**PROBLEM DESCRIPTION:**
Filter the listing so that only lines with the word "click" remain.

**THE RECORDS:**
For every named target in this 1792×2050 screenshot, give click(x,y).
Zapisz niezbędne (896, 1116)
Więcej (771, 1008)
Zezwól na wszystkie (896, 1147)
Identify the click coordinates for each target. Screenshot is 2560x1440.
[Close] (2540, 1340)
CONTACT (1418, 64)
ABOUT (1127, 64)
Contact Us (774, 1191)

**ANSWER TO THIS EXERCISE:**
For every named target in this 1792×2050 screenshot, give click(x,y).
Identify the click coordinates for each target. Screenshot is 2560x1440.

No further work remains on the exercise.